## TRY IT
Reproduce, word for word, the part of the AI alignment thread below between "So for homogenity-of-factions, I" and "be much easier.", inclusive.

3. If we use lots of different methods for training lots of different specialised models, any one of them can produce a warning shot (which would ideally make us suspect all other models). Also, they won’t really understand or be able to coordinate with the other systems.
4. It’s not as important if the first advanced AI system is aligned, since there will be lots of different systems of different types. If everyone is training unaligned chatbots, you still care about aligning everyone’s personal assistants.
Thanks! I’m not sure I’m following everything you said, but I like the ideas. Just to be clear, I wasn’t imagining the AIs on the team of a faction to all be aligned necessarily. In fact I was imagining that maybe most (or even all) of them would be narrow AIs / tool AIs for which the concept of alignment doesn’t really apply. Like AlphaFold2. Also, I think the relevant variable for homogeneity isn’t whether we’ve solved alignment—maybe it’s whether the people making AI think they’ve solved alignment. If the Chinese and US militaries think AI risk isn’t a big deal, and build AGI generals to prosecute the cyberwar, they’ll probably use similar designs, even if actually the generals are secretly planning treacherous turns.
Ah, yeah, for the purposes of my previous comment I count this as being aligned. If we only have tool AIs (or otherwise alignable AIs), I agree that Evan’s conclusion 2 follow (while the other ones aren’t relevant).
So for homogenity-of-factions, I was specifically trying to say that alignment is necessary to have multiple non-tool AIs on the same faction, because at some point, something must align them all to the faction’s goals.
However, I’m now noticing that this requirement is weaker than what we usually mean with alignment. For our purposes, we want to be able to align AIs to human values. However, for the purpose of building a faction, it’s enough if there exists an AI that can align other AIs to its values, which may be much easier.

## PROVIDED DATA
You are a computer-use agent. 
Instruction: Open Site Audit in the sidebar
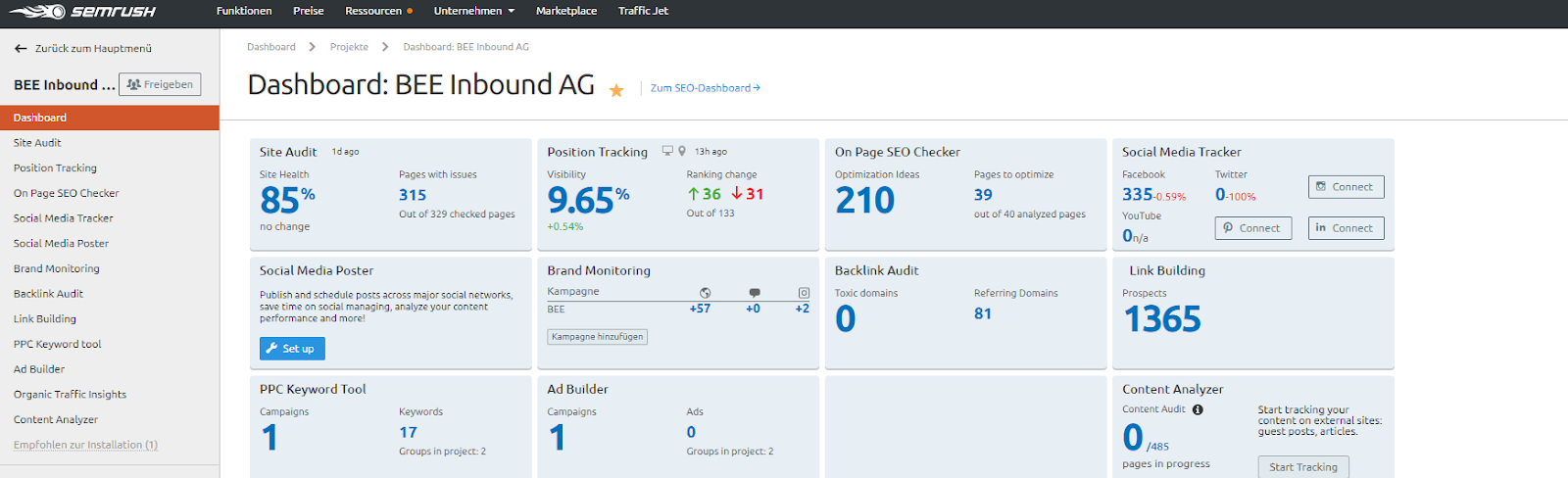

## ANSWER AREA
So for homogenity-of-factions, I was specifically trying to say that alignment is necessary to have multiple non-tool AIs on the same faction, because at some point, something must align them all to the faction’s goals.
However, I’m now noticing that this requirement is weaker than what we usually mean with alignment. For our purposes, we want to be able to align AIs to human values. However, for the purpose of building a faction, it’s enough if there exists an AI that can align other AIs to its values, which may be much easier.